Manuel no tuvo prisa en asegurarse el futuro, con el capital que disponía podía estar un tiempo sin realizar (aparentemente) actividad laboral alguna, convencido de que eso alejaría al maldito Pereira. Su plan para no temerle era más ambicioso y de mucho mayor recorrido. Se afilió al partido gobernante y se postuló como próximo alcalde. Más de una bolsa de basura, conteniendo el sucio dinero de sus anteriores fechorías, tuvo que repartir entre todos a los que compró para conseguirlo. 

Por lo tanto, en las siguientes elecciones, aquel prohombre altruista y generoso fue elegido regidor de aquella población. Desde aquel momento, un negocio de incontrolados beneficios, y ningún riesgo ante su recién estrenado blindaje, se abrió a sus pies: las comisiones ilegales.

Desconocedores del nuevo negocio, los hermanos más pequeños siguieron riéndose del camino elegido por Manuel:
Alcalde, ¡mucho trabajo y poco sueldo! —le decían una y otra vez hasta que empezaron a sentir algo más que los tentáculos del juez sobre sus boyantes actividades.

Antonio fue detenido en uno de sus clubs, era sábado por la noche con aquello atestado de clientes, camellos, indocumentadas y dos menores entre el plantel de minifalderas subidas en altísimos tacones de metacrilato. Cuarenta días tuvo que compartir diez metros cuadrados con un sicario colombiano y un africano gigantesco entretanto la influencia de Manuel, y una buena cantidad de billetes, lograban la libertad provisional a pesar de la oposición del instructor de la causa.

Pero como la justicia no solo es ciega sino que no descansa nunca, Pereira, finalmente, consiguió detener también a José, aunque le llevara algo más de tiempo ordenar las grabaciones y descubrir qué delitos encausarle. Así, y durante un par de meses mientras que una legión de abogados le conseguía la condicional, el mediano de Os Porquinhos fue quien cultivó nuevas amistades en el presidio provincial.

Manuel sabía que el juez se jactaba de ser igual de perseverante que sus antepasados y no regresaría a puerto sin haber llenado las redes con su detención, pero aquel marino metido a magistrado (¿o era al revés?) no había calculado bien la proverbial astucia ni la reciente influencia que el cargo de regidor le daba. 

Por eso, pero también porque los vínculos de sangre son muy fuertes, sermoneó a  José y Antonio en cuanto los tres pudieron abrazarse en libertad, si bien esta fuera condicional en el caso de los hermanos más pequeños.

Y así hicieron. Lo primero, dejar los peligrosos negocios anteriores; lo segundo, afiliarse al mismo partido que el hermano. Por último, en su nombre y en el del partido (uno era sinónimo del otro), hacer de recaudadores ante contratistas, apoderados del partido y organizadores de mítines.

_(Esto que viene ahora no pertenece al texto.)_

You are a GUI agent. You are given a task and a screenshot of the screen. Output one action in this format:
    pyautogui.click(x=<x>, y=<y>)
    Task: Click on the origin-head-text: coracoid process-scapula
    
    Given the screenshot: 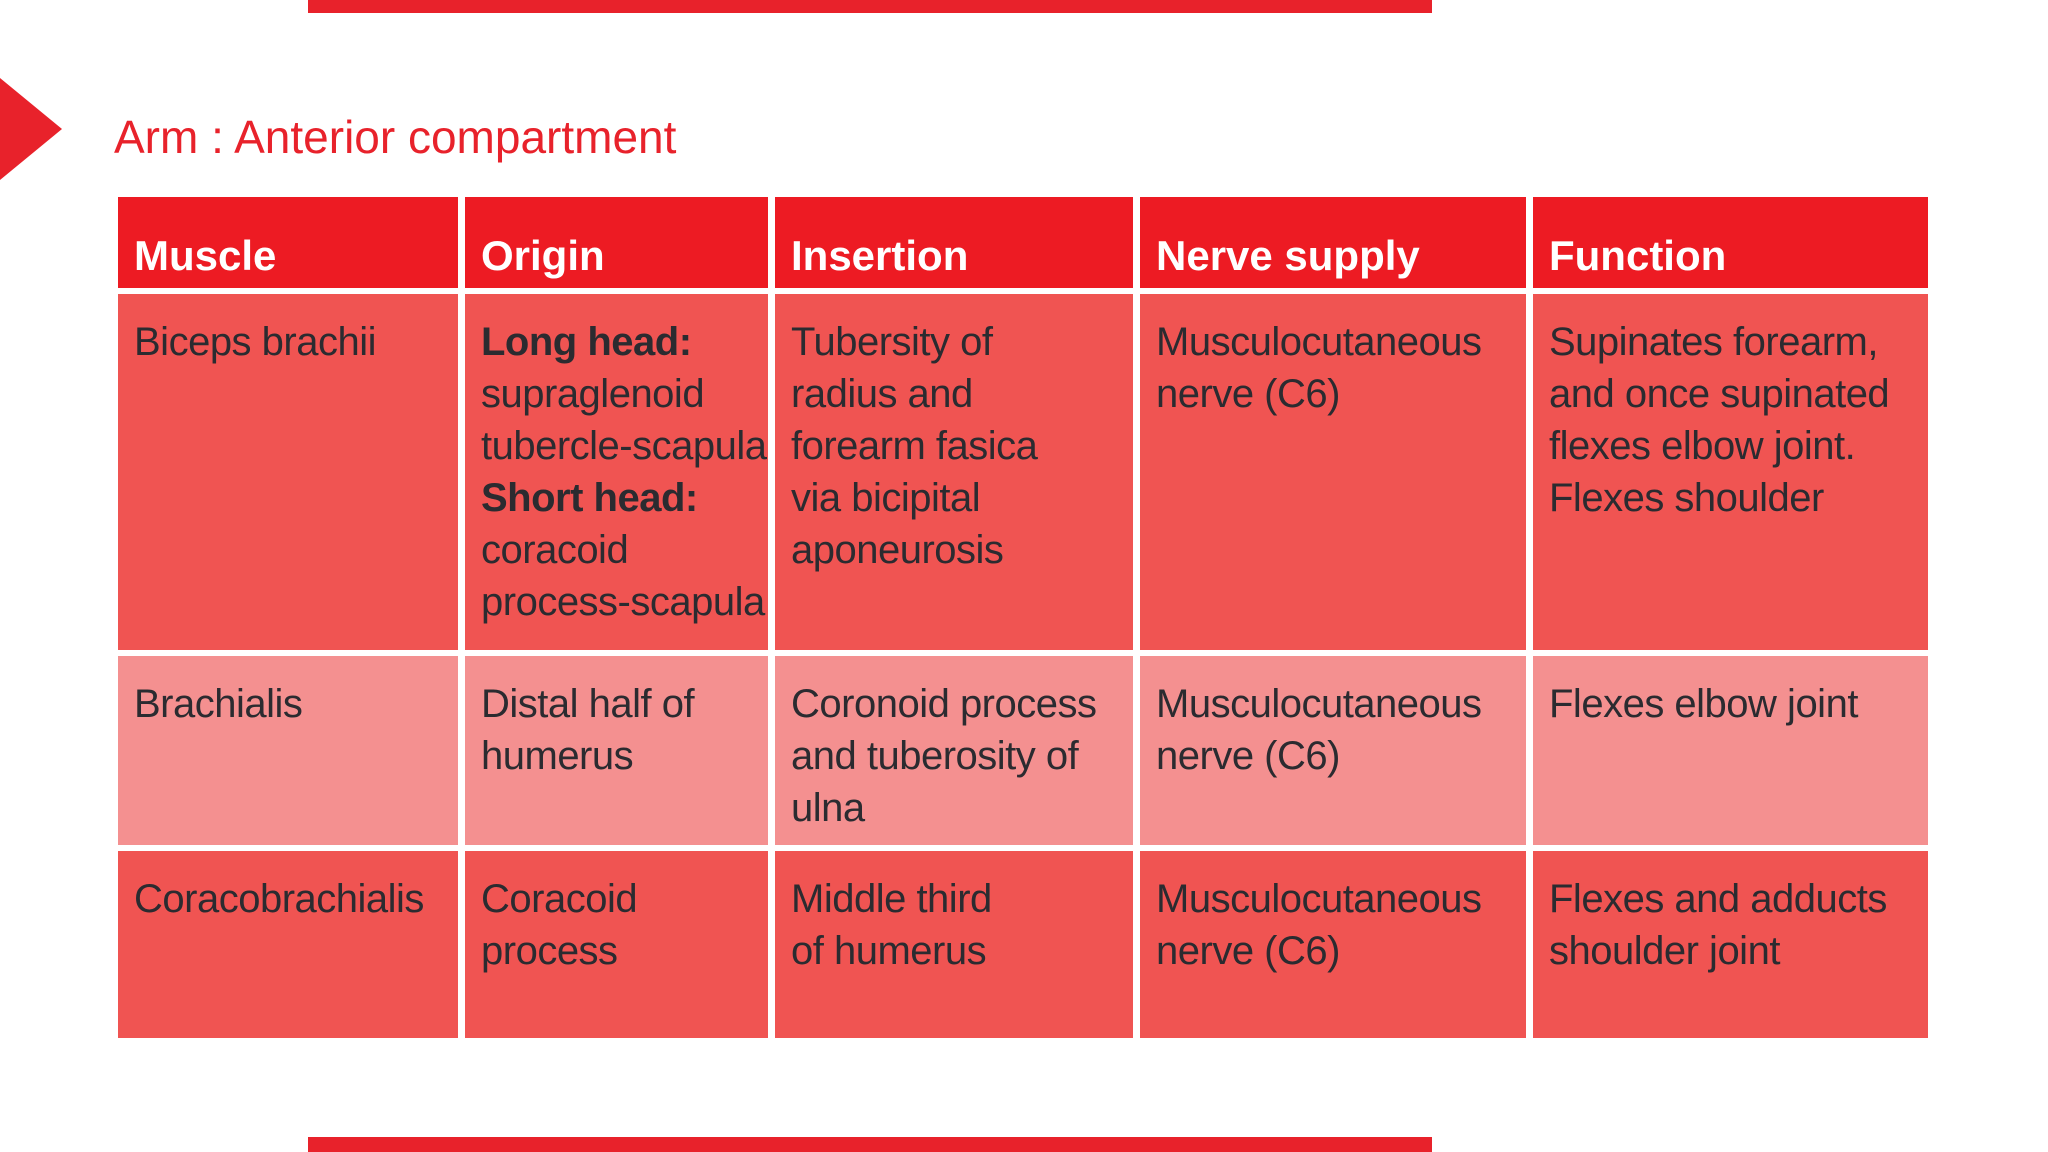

Cuando Pereira, sabedor de las actividades de Manuel, quiso imputarlo, no lo consiguió. Ni el fiscal anticorrupción ni policía alguno colaboró en desmontar el entramado en el que todos, en mayor o menor medida, se beneficiaban. Así que aquel juez de instrucción acabó abandonando la carrera judicial tras haber sido expedientado por supuesta prevaricación. Hoy ocupa un pequeño despacho en Greenpeace empeñado en denunciar la pesca indiscriminada de rodaballos salvajes.

Antonio y José han progresado en esta nueva ocupación igual que lo hicieron en la de su juventud. Ahora, uno figura como presidente regional del partido, el otro hace de tesorero. 

Manuel es algo más conocido, su foto se puede ver en vallas publicitarias y en cada farola de las principales calles del país. Las encuestas electorales y todos los analistas le dan como ganador por mayoría absoluta en las próximas elecciones generales.